We have always contended that the alarm so often felt about the introduction of noxious weeds, and which often shows itself in the enactment of ridiculous laws by Legislatures against them, is wholly needless. A plant cannot possibly live over one season, if we do not permit the leaves to mature, and a crop of corn, with the clean culture that such a crop ought to have, will destroy the most persistently inclined. We have noted that the worst possible weed - the Horse nettle, Solanum Caroliniensis - has been utterly routed by this method. But it does good to keep people in mind of these things.

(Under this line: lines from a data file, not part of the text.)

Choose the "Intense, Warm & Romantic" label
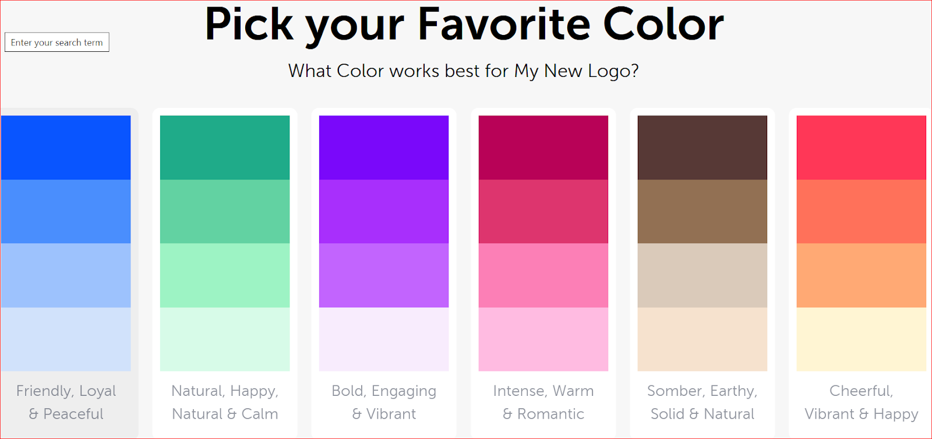Viewport: 932px width, 439px height. click(543, 402)
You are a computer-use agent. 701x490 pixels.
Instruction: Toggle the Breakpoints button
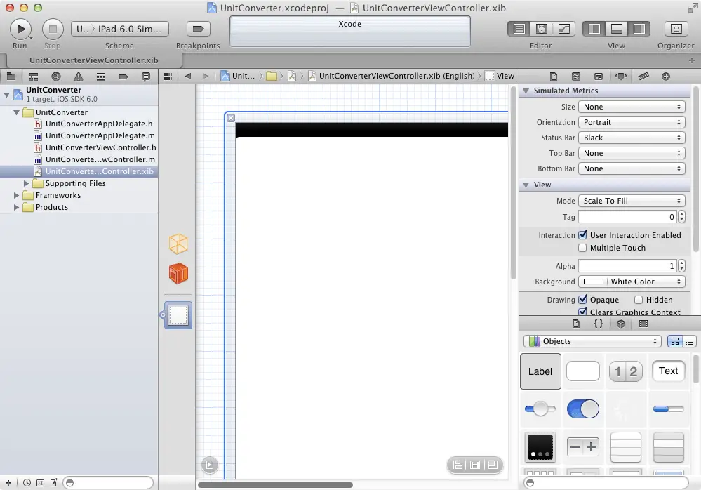(x=198, y=29)
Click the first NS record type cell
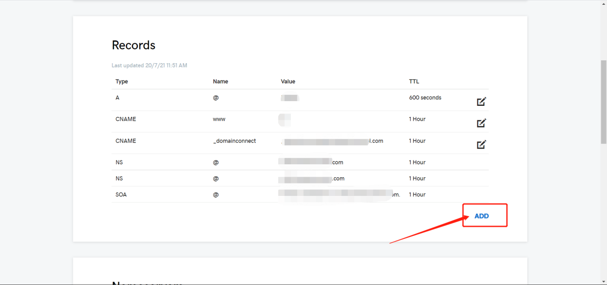Screen dimensions: 607x285 (x=119, y=162)
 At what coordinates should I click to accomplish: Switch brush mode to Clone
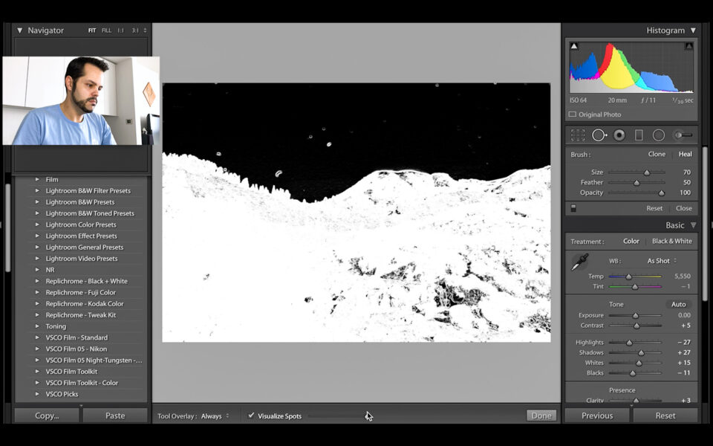657,154
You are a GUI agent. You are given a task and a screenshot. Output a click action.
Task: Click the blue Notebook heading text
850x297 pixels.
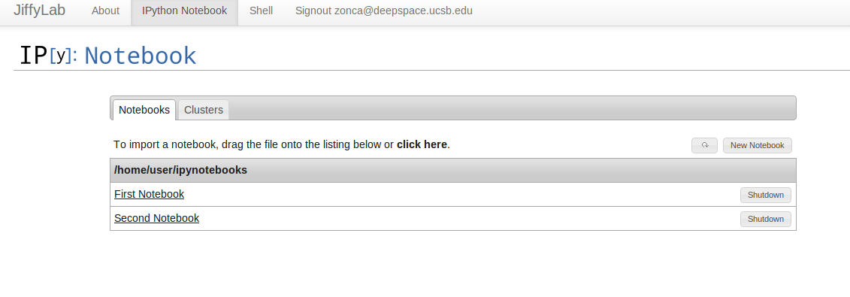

We note in a recent issue of the Country Gentleman, that "Mr. Nicol found nothing simpler and easier for the destruction of couch than the cultivation of corn, thoroughly performed. He had a field treated in the following manner with perfect success : The ground was first manured and plowed in autumn, as if there was no such thing as couch, using sharp coulters. In the spring it was cross-plowed and dragged till the first of June, when the corn was planted in hills. It was cultivated both ways once a week, and the couch kept under by hoeing, with thorough tillage till the corn fully occupied the ground. "We have seen a twelve-acre field, which was densely filled with couch, entirely cleared of it by plowing or cultivating once a week the season through, keeping the weeds constantly smothered so that they could not breathe. But by whatever way the work is undertaken, it will certainly fail if done in an imperfect manner, and not completely and thoroughly, and this is the reason that so many complain that they could never succeed".